I don’t find anything inherently better about either the cyclical or linear storyline, but where stories play the role of moral education, I take notice of the relation between structure and content. I don’t want to see a cyclical storyline about genocide, especially as a genre. I want to see linear storylines about such evil things.
The countercultural legacy I’m frustrated with is the one where the re-invention of the self and freedom from constraints ends up reifying the modern Enlightenment subject. There are plenty of people who followed that party off into much less autocratic ends, embracing anti-ego philosophies and religions. But to my eyes the dominant story of America at that time, the one told and re-told through cinema, music, documentary, is one in which one should free the mind not toward a humbler state, but toward an exhilaration that requires repetition through consumption. The “hippie” to my eyes is a mythological figure, a symbol of self-liberation, that is so decontextualized as to be portable as an instrument of creating consumptive desire. (Thomas Frank’s The Conquest of Cool tells some great stories about the ‘invention’ of popular counterculture by advertising executives.)
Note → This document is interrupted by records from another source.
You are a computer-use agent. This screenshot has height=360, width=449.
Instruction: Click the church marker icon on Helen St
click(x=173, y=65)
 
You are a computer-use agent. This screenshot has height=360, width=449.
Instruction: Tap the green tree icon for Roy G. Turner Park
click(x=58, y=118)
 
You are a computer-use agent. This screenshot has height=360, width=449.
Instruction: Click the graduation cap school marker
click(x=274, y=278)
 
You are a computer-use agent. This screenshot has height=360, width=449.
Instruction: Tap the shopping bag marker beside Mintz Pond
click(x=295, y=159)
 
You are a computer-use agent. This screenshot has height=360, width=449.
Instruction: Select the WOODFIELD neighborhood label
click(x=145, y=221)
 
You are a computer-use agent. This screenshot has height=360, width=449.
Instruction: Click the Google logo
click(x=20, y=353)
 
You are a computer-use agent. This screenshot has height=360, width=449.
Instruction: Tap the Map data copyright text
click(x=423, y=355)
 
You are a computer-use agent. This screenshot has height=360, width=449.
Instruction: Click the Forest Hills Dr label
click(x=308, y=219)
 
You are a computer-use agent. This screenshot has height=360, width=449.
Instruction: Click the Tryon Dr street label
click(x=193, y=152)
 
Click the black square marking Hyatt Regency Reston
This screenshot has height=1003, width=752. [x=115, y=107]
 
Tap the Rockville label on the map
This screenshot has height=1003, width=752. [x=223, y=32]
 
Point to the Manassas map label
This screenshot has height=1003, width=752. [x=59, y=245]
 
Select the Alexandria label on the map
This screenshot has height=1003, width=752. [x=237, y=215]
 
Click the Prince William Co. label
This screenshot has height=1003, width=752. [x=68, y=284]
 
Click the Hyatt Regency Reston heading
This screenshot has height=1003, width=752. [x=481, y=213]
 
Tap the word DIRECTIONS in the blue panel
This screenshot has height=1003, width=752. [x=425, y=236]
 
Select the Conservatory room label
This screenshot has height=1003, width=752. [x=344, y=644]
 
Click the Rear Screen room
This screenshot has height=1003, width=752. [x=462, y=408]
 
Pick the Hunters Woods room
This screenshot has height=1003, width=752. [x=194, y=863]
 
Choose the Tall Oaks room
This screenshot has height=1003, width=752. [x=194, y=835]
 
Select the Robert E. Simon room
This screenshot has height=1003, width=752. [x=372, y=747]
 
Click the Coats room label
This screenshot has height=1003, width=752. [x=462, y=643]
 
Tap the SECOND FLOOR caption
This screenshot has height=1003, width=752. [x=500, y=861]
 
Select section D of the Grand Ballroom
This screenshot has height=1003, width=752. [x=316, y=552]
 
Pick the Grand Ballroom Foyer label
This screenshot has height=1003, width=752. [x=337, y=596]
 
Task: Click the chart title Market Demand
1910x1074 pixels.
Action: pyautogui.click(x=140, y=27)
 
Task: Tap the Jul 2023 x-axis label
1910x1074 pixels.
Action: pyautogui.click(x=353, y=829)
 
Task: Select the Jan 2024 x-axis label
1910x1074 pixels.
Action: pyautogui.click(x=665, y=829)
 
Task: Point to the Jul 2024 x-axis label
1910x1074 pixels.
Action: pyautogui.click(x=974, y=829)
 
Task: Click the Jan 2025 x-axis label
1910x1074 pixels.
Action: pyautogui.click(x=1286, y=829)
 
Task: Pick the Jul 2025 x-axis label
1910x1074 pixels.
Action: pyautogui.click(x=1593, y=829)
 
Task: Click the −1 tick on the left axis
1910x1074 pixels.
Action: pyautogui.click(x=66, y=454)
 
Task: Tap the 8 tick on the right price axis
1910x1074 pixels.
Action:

Another example of this would be to look at the application of Campbell’s work in popular cinema. I can’t judge Campbell, I only ever read the Power of Myth, but it’s amazing to me how a desire to tell universal stories so easily ends up all about juvenile male fantasy in the Star Wars series.
I may hit you up later with some questions about non-Western religious narratives, especially cyclical ones. As I move forward with some work on the nuclear narrative, I may be looking for some more counter-examples to the stories that get told.
Octavia Butler and Ursula LeGuin would both be worth reading. I will have to read thru all these posts again (great stuff), and maybe again, to have anything else to contribute. I snagged on the universal idea — I think that Butler and LeGuin were/are particularly aware of the usual hegemony of the white,western,well-heeled male as rep of the universal, and the resulting narrowness (but unfortunately sometime lack of particularity) of that universal.